## begin Provided data

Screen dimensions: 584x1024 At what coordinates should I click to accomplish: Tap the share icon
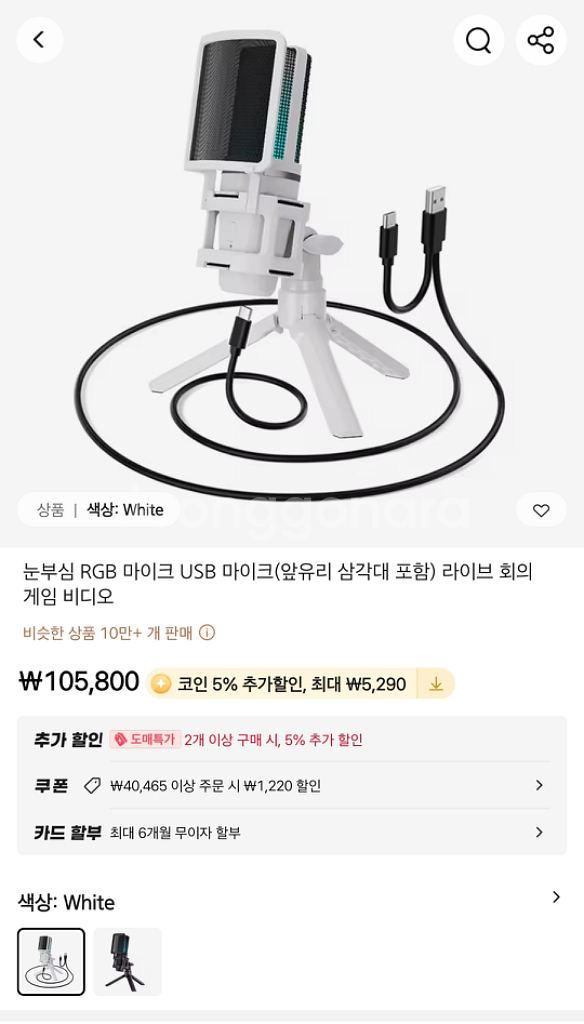pos(541,40)
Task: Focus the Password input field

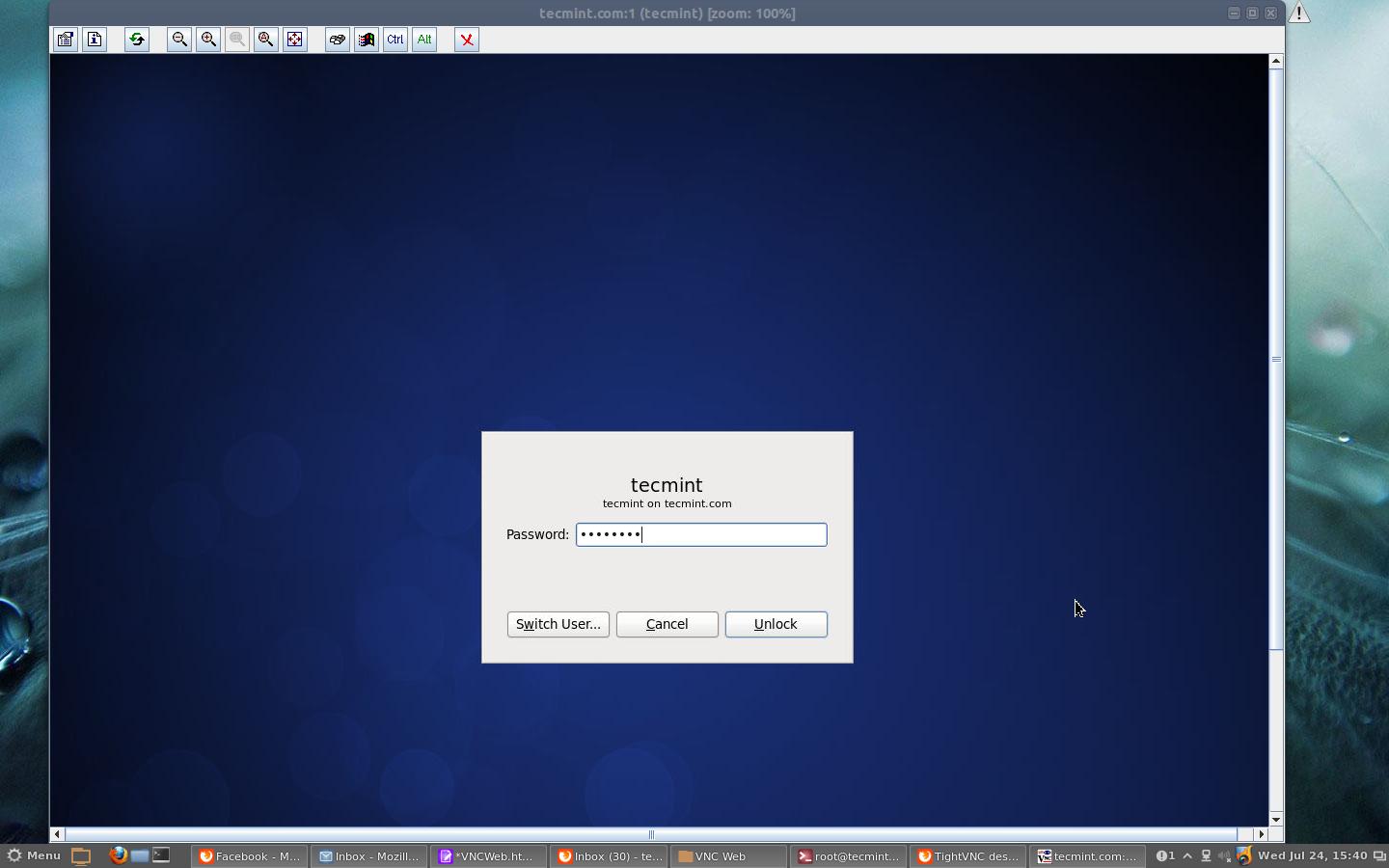Action: click(x=701, y=534)
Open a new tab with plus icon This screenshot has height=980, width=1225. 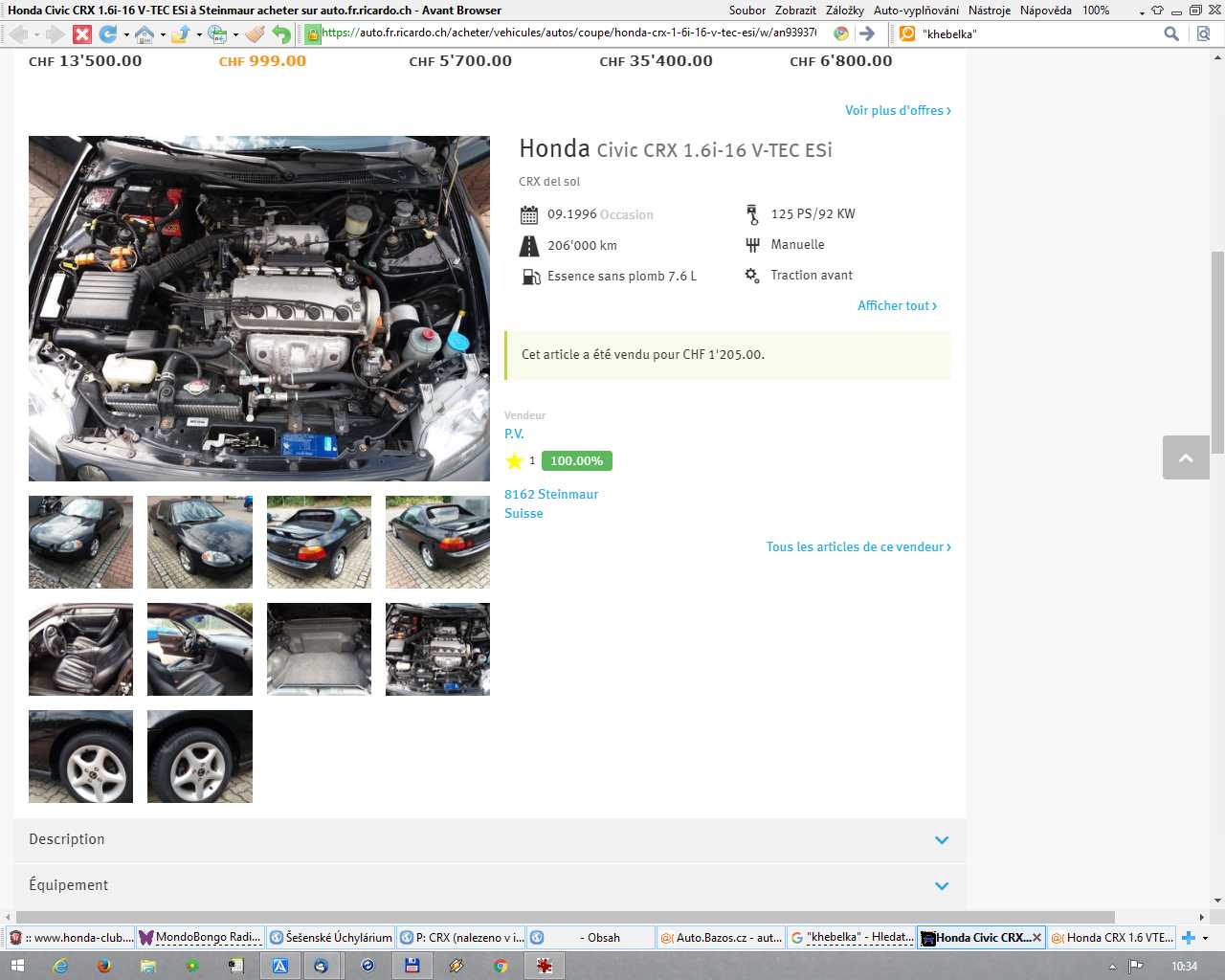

## end Provided data

#### Required task:
Please update the material above by replacing "icon" with "button" wherever it occurs, keeping everything else the same and leaving out the pictures.

#### Task solution:
Screen dimensions: 584x1024 At what coordinates should I click to accomplish: Tap the share button
pos(541,40)
Task: Focus the Password input field

Action: click(x=701, y=534)
Open a new tab with plus button This screenshot has height=980, width=1225. 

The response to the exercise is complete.